### Passage to read
Displeased with this outcome, Ehl pursued collateral attacks, alleging the increased charges in the indictment constituted prosecutorial vindictiveness and the increased sentence amounted to judicial vindictiveness.
The Fifth Circuit rejected Ehl’s claims: The allegation of prosecutorial vindictiveness was foiled on the rationale of Borden-kircher v. Hayes and its sanction of the plea bargaining process; the contention regarding judicial vindictiveness was rejected, essentially because the trial judge had merely followed the recommendation negotiated by the parties and, of course, agreed to by Ehl.
II.
To these extents Ehl is unquestionably correct. But rather than untangle the confusion of prosecutorial vindictiveness with judicial vindictiveness precipitated by the aberrant facts of Frank, the Ehl court — dealing only with a claim of judicial vindictiveness in which the trial judge played no part in negotiating the plea — unnecessarily added this:
*27“Once again, in following this Court’s recent pronouncement in Frank, we reject the applicability of Pearce when a plea bargaining situation is present, and look instead to Frank for instruction.* * The critical factor is ... the presence or absence of plea negotiations. Frank makes it clear that once there is a bargain — whether it be reduced charges, a recommended sentence, or some other concession — and it is rejected, ‘the defendant cannot complain that the denial of the rejected offer constitutes a punishment or is evidence of judicial vindictiveness. To accept such an argument is to ignore completely the underlying philosophy and purposes of the plea bargaining system.’ Frank, 646 F.2d at 883.”

### Material
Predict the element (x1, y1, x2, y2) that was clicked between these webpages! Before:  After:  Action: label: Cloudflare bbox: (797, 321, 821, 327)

### Challenge A
Please answer these from the passage on vindictiveness claims, one line each:
(i) What did Ehl allege constituted prosecutorial vindictiveness?
(ii) Which court rejected Ehl's claims?
(iii) According to the quoted statement from the Ehl court, what is the critical factor?
### Challenge B
Carry on the passage on vindictiveness claims, starting after its final sentence.

### Output A
(i) The increased charges in the indictment.
(ii) The Fifth Circuit.
(iii) The presence or absence of plea negotiations.

### Output B
With deference, we conclude this dicta from Ehl cannot be squared with the rationale of, and policies underlying, Pearce. The cases, however, can be harmonized. Rather than literally, we read Ehl to stand for the proposition that the determining factor in analyzing claims of judicial vindictiveness is whether the defendant has withdrawn from a negotiated plea agreement at any time in the trial court, as opposed to persuading a reviewing court that his conviction is defective upon his exercise of his right to appeal or collateral attack. We accordingly hold the existence of a plea bargain, of and by itself, does not preclude application of the rationale of Pearce. Accord Simpson v. Rice, infra; and Palm, supra.
JUDICIAL VINDICTIVENESS
Of all the cases surveyed here, the only one which found judicial vindictiveness is Pearce. We need not recount the policies underlying that decision in order to see that they are not implicated by circumstances such as those presented in Ehl or in the instant case.9 Neither Ehl nor appellant appealed his conviction on legal grounds to a higher court; instead, each merely expressed dissatisfaction with the bargains and sentences. The trial judges themselves made the new trials available. Thus, neither trial judge had the motivation for vindictiveness recognized by Pearce as the basis of its rule.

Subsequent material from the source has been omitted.